Yet Robert J. Shiller, Vanguard Founder Jack Bogle, James Rickards, Peter Schiff, Ray Dalio, CEO of JP Morgan Jamie Dimon, Nobel Laureate Joseph Stieglitz, and others have all stated in the past year that bitcoin is a “fraud,” “it ought to be outlawed,” or it is in a bubble.

This was all before bitcoin hit its recent all time high of almost $20,000. Since then, it corrected to almost $11,000, or down about 40%, bitcoin’s largest correction since 2013. But then it rebounded into the $15,000 range, then corrected again.

If there is a bitcoin bubble is it bursting or about to burst? As I said in my September 2017 article, Are Cryptocurrencies The Best Investment Opportunity Of The Next Decade? Part Two, “None of the numerous articles that declare cryptocurrencies are a bubble (see here, or here, or here) seem to have any understanding of why or what constitutes a bubble...Amazon (2010) and Apple (around 2012) both looked high at prices of $100 and $80 and were accused of being in bubbles – but at prices of 970+ [currently, 1150+] and 150+ [170+] today one would question the past evaluation.”

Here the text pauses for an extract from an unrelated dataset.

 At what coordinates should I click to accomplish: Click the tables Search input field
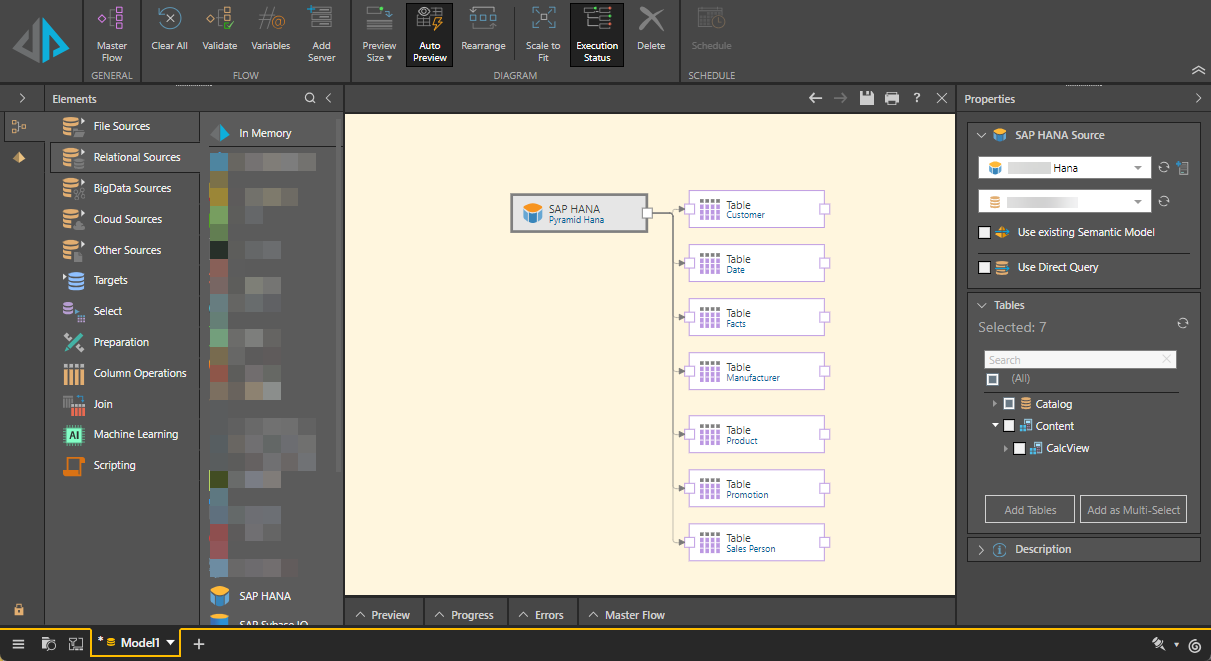[1071, 360]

Some investors – Schiff in particular – make some salient points about bitcoin and bubbles. Therefore, it is worth examining the nature of bubbles, and the arguments that cryptocurrencies are in a bubble, to determine whether the space is still worthy of investment.

Why the cry 'bubble!'?

Analytic capabilities appear to fail when it comes to crypto. So many assert the bitcoin bubble you would think the contrary position would be gaining advocates.

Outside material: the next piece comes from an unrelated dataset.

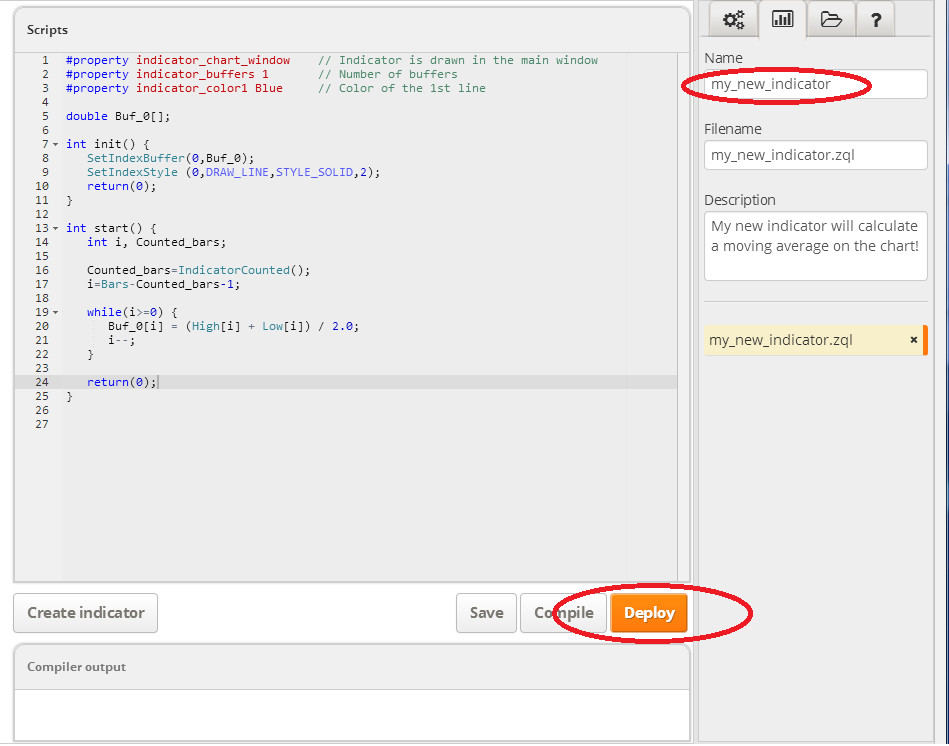Click the Compiler output panel area

[x=351, y=714]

According to Birinyi Associates, bitcoin is already one of the biggest bubbles of all time, larger than the NASDAQ bubble of the 1990’s (see chart above). But again, none of these analysts or articles explain why bitcoin is a bubble; they only assert that it has bubble qualities, by which they mostly mean that it has experienced a sustained parabolic rise.

Is a parabolic rise a necessary and sufficient condition to label a phenomenon a bubble? Necessary, perhaps, sufficient no. More to the point is John Authers’ view in Bitcoin Bubble Follows Classic Pattern Of Investment Mania that the value for bitcoin cannot be shown.

The crux of the issue is that analysts see bitcoin and cry ‘bubble’ because they don’t understand either term. Is bitcoin a stock? Is it a commodity? Is it a currency? Where is the value, and how should it be determined?